Well, what IS perfect, anyways? And who should I let decide what perfect is for {me}? I guess that's what I really need to work on. And besides. I really shouldn't compare myself to a mannequin. I mean, they're made out of plastic. They can't move, and they sure can't have as much fun in their "perfect" body as I can have in mine, right? :)

Just a thought. Thought I would share. I really am amazed at how far I've come and how much I've changed, just within this past year. I'm not sure I've ever really felt proud of myself. Not when I made it through Power School or Prototype, not when I qualified my watches, not even when I made the Dean's List every semester of my undergraduate degree. But I do feel a certain amount of pride when I look in the mirror these days. I still see my problem areas, but instead of dwelling on the problems, I try to think of solutions. Try, being the operative word.

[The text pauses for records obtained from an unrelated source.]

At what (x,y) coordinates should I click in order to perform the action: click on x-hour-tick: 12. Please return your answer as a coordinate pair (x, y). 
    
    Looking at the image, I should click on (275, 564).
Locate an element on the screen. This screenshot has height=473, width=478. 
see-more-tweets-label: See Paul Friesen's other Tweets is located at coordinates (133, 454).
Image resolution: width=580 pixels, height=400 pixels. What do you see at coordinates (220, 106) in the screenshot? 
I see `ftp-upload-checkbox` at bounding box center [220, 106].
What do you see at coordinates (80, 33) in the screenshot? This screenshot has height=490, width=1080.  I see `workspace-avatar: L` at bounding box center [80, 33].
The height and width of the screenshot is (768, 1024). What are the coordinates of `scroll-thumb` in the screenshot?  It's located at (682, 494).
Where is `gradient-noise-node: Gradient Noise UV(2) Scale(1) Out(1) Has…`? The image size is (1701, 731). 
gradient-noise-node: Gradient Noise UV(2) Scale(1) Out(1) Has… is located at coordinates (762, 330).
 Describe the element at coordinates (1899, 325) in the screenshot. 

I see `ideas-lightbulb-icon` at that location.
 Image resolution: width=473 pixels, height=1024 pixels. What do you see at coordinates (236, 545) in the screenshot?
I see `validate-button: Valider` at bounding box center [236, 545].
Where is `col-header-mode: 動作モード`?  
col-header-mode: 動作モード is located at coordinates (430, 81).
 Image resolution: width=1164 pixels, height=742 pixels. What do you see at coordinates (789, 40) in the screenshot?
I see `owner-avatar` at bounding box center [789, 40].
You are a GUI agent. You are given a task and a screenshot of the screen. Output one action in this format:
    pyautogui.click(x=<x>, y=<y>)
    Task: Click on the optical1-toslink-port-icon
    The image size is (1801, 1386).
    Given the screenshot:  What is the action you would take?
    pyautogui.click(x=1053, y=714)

I actually went into a clothing store the other day and COULD NOT find a single pair of pants to fit me. None of the Women's pants were small enough (just one size too big, but still), and the Junior's pants didn't fit right. I guess I can't shop in that store anymore, because they just don't stock the right size for me. I'm a little sad, but also really happy. More happy than sad, to tell the truth.

Well, I am coming up on Student Teaching, and this semester will be challenging and {hopefully} rewarding. Matt's going to be ridiculously busy with work, but he's only got about 200 days left, and he's counting down!